* **Problem to work on**:
In the comments on fury below, edit the part starting with "I also remember" and going on through "the damage done." so that "taxi" replaces "ambulance".

* **Quoted passage**:

    This article reminded me of my mother and her 8 siblings. They were my first introduction to fury. Everyone remarked on the wonderful spouses they all had (empaths) and their grandiosity (most remarkable in a “friendly debate”). That friendly debate quickly turned into a match if wills and they would say ANYTHING… Do ANYTHING to win. I was 12 years old when the desperation of these exchanges became apparent to me because they were willing to cut me off at the knees at 12.

    I also remember the fury my mother had over illness. Any illness was seen as weakness and due to the genetic dilution from my father. My grandmother proudly talked about her superior genes which produced her elite children. Grandchildren were closely observed and judged wanting due to their inferior genetic inheritance (my father’s gene pool). I joked that the ONLY way to be taken to the doctor was to crawl through a pool of my own blood and beg for an ambulance. The ambulance MIGHT be called after letting me know about the inconvenience of having to clean up my arterial spray….

  3. Jude the Obscure says:

    I know from my own experience that some empaths can exhibit this fury that you describe. The difference is that immediately afterward, we feel tremendous guilt and, unlike a narcissist, we will apologize and go to great lengths to repair the damage done.

    1. K says:

      Jude the Obscure
      I grew up with lessers so there is zero guilt, zero apologies and zero repairs. I have none of that.

      1. Jude the Obscure says:

        Hi, K
        I meant that when some empaths engage in behavior that is like the Fury HG describes, they feel guilty afterward. There’s no doubt that I’m an empath, but as HG has written about, some empaths have narcissistic traits. I’ve had moments of uncontrolled, savage rage on instances where I have been pushed too far but I always feel remorse afterward and apologize and try to fix things. I’ve known quite a few narcissists, and none had ever apologize sincerely or taken responsibility for any damaged they caused.

        1. HG Tudor says:

          Accurate observation.

* **Available data**:
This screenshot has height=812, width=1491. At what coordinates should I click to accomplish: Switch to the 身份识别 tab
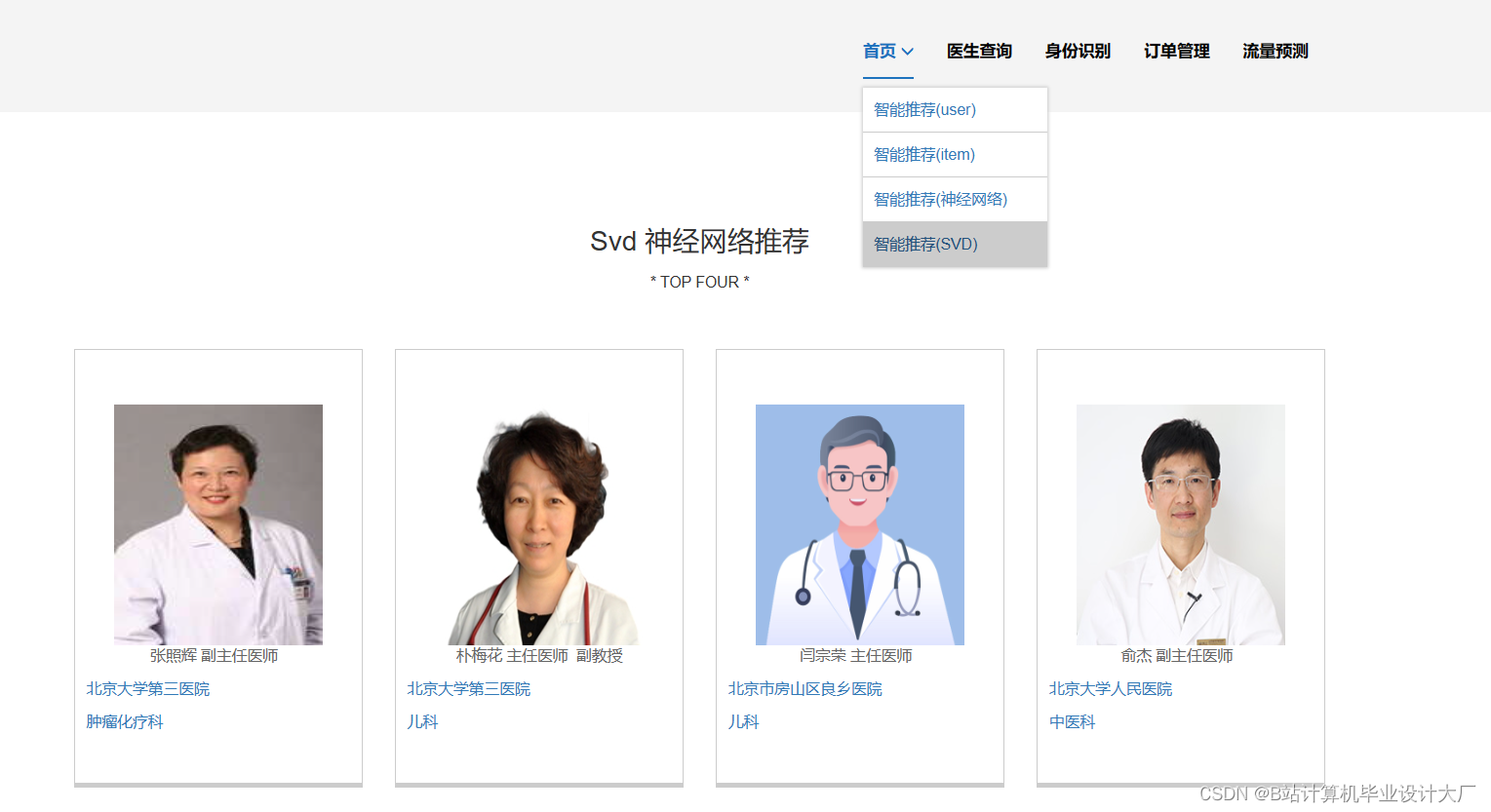[1078, 51]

* **Worked solution**:
I also remember the fury my mother had over illness. Any illness was seen as weakness and due to the genetic dilution from my father. My grandmother proudly talked about her superior genes which produced her elite children. Grandchildren were closely observed and judged wanting due to their inferior genetic inheritance (my father’s gene pool). I joked that the ONLY way to be taken to the doctor was to crawl through a pool of my own blood and beg for an taxi. The taxi MIGHT be called after letting me know about the inconvenience of having to clean up my arterial spray….

  3. Jude the Obscure says:

    I know from my own experience that some empaths can exhibit this fury that you describe. The difference is that immediately afterward, we feel tremendous guilt and, unlike a narcissist, we will apologize and go to great lengths to repair the damage done.